Tancred war am Kai in die Hocke gegangen und musterte die Wasseroberfläche unter der er John mit dem weißen Hemd deutlich sehen konnte. Der bewegte sich nicht, zumindest einige Sekunden lang. Dann tauchte John auf und Tancred wollte schon einen amüsierten Spruch ablassen, ehe er merkte, dass John nicht nur nach oben strampelte und Luft holte, sondern in Panik versuchte aus dem Wasser zu kommen. In Panik - und ohne nur den Hauch einer Ahnung davon, wie er Arme und Beine zum ruhigen Schwimmen koordinierte. Menschen starrten ins Wasser, die meisten lachten und deuteten auf den jungen Mann, der immer wieder unterging. Tancred überlegte kein zweites mal, als Johns Kopf abermals unter der Wasseroberfläche verschwand. Er nahm den Hut ab und riss sich die Stiefel von den Füßen, warf die schwere Jacke dazu. Drei Dinge die nicht unbedingt nass werden mussten, ehe er im nächsten Augenblick schon neben John ins Wasser sprang und ihn nach kurzem Auftauchen und Orientieren schon in den Fingern hatte und über Wasser zog. Mit kräftigen Schwimmbewegungen hielt er ohne Probleme sie beide über Wasser, ehe er so laut er konnte gegen Johns ins Wasser platschende Arme anbrüllte. "Ich hab dich ja! BERUHIGE DICH!" Manchmal half bei Panik nur noch ein harscher Befehl, das wusste Tancred nur zu gut. Aber weil John so strampelte und sich leider nicht so leicht beruhigen ließ, konnte er sie beide nicht weit genug über Wasser halten, um John zu den helfenden Händen nach oben zu strecken, die inzwischen dort herabgereicht wurden. Als John sich etwas beruhigte, klammerte er kurz darauf an ihm und Tancred hatte das unbestimmte Gefühl, dass John nicht loslassen würde, um die Hand eines anderen zu ergreifen. "Atmen, verstanden?Atmen!", keuchte er, inzwischen auch angestrengt von dem kurzen strampelnden Schwimmeinsatz. Er hatte ein Ziel vor Augen, mit dem er aus dem Wasser kam. Zwei Matrosen an Deck des Handelsschiffes hatten eine Strickleiter an der Seite des Schiffes unweit von ihnen herabgelassen, die Tancred nach zwei Schwimmzügen greifen konnte und sich so ersteinmal selbst wieder besser zu Atem kommen ließ. John in seinem Arm zitterte wie Espenlaub und machte keine Anstalten sich irgendwie von selbst zu bewegen... und mit jeder Sekunde, die sie mehr im kalten Wasser waren, merkte Tancrèd, wie die Nasse Kleidung schwerer und schwerer an ihnen zog.

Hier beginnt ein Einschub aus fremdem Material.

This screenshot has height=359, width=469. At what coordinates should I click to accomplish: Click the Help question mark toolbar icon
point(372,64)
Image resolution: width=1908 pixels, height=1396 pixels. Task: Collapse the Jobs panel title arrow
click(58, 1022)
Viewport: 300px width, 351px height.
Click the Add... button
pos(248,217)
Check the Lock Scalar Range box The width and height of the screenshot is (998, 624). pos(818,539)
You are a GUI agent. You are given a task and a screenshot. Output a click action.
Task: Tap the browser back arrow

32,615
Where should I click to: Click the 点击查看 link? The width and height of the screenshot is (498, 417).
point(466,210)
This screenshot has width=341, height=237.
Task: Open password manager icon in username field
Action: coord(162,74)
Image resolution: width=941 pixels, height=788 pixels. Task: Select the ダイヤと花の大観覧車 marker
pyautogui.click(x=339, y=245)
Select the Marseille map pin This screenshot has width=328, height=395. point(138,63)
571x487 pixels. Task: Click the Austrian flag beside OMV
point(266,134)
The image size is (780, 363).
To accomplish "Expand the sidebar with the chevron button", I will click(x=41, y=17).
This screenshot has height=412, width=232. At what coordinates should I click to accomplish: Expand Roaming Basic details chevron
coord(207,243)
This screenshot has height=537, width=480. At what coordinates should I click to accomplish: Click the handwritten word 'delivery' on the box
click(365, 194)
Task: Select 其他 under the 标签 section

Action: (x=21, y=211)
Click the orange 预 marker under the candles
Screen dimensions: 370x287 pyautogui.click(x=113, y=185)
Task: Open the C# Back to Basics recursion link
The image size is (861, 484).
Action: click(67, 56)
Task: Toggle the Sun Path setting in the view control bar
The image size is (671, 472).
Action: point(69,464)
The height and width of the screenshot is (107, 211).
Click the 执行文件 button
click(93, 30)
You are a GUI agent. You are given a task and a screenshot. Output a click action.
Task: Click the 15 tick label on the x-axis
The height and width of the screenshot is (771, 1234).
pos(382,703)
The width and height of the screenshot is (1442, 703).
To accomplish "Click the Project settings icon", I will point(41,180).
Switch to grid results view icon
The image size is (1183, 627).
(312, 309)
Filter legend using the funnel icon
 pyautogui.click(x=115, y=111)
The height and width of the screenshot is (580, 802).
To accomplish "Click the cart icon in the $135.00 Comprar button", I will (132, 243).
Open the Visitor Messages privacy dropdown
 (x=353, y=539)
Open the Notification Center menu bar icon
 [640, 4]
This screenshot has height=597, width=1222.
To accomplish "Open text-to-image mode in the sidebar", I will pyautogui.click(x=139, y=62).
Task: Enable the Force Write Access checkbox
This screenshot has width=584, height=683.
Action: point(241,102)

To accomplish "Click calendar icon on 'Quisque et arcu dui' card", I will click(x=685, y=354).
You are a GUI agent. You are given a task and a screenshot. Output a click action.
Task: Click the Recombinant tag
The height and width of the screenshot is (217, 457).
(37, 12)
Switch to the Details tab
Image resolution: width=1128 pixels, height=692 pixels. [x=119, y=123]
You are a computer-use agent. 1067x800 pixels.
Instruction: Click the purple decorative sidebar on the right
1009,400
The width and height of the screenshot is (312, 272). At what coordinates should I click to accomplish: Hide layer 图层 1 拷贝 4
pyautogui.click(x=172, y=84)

Er klemmte John zwischen sich und dem Schiffsrumpf ein, ehe er die Füße in eine der unteren Sprossen der Leiter stellte und sich und Johns Gewicht dann mit den Armen aus dem Wasser hob. Schwerer als gedacht - merkte der Kapitän kurz darauf. John war zwar bestimmt nicht zu schwer für ihn, aber nass, mit schwerer Kleidung und steif wie ein Brett war er nicht die angenehmste Last für eine Kletterpartie. Doch weil Tancred wusste, dass John im Wasser den Heldentod sterben würde und er selbst sicher nicht dabei zusehen wollte, nahm er die Kraft zusammen die er aufbringen konnte und zog sie beide, keuchend und Sprosse für Sprosse am Schiff hinauf, bis zwei starke Armpaare John packten und ihn über die Reeling auf das trockene Deck zogen. Ein anderer Matrose hatte eine Decke geholt und legte sie John über, während Tancred selbst über die Reeling stieg und sein nasses Hemd vom Körper zog, um sich mit einem zweiten Tuch ebenfalls abzureiben. Die schaulustige Menge unten am Kai verzog sich wieder und Tancred ging sofort neben John in die Hocke, rubbelte ihn trocken so gut das mit der nassen Kleidung denn ging. Einer der drei Matrosen brachte einen Becher mit Rum und Tancred hielt John den Becher hin. "Ist es okay?", fragte er leise, wollte jetzt nicht laut darüber sprechen, was er in Johns Augen gesehen hatte, als der im Wasser das erste mal wieder aufgetaucht war. Männer, die ertranken, waren auch panisch.. aber John hatte keinen Grund gehabt, bei so vielen Männern und Menschen um ihn herum in Panik auszubrechen. Er hatte doch selbst gesagt, dass Wasser nicht schlimm war, wenn es nicht endlos war. Und vermutlich auch nur dann, wenn er darin stehen konnte. Es musste etwas vorgefallen sein, irgendwann einmal. Doch Tancred ging es nichts an, also fragte er nicht, sondern bemühte sich nur, John warm zu halten.
 

John

John spürte, wie er immer wieder heruntergezogen wurde. Seine Schuhe, seine Kleidung, alles fühlte sich so schwer an. Während er krampfhaft versuchte, nach oben zu kommen, an die Luft zu kommen, wurden seine Glieder immer schwerer. Hörte er ein Lachen? Wieder erschienen Bilder vor seinem inneren Auge, so als habe er diese Situation schon einmal erlebt. In diesem Moment packte ihn jemand, eine Hand zog und zerrte an ihm. Er tauchte auf und schrie aus einem ersten Impuls heraus. „Bring mich nicht um!“ Doch nun wurde er angebrüllt. Das war nicht die Stimme, die er erwartet hatte. Nicht die Stimme seines Vaters, sondern die von Nadim, einem Freund. Der sagte etwas ganz anderes, als er erwartet hatte.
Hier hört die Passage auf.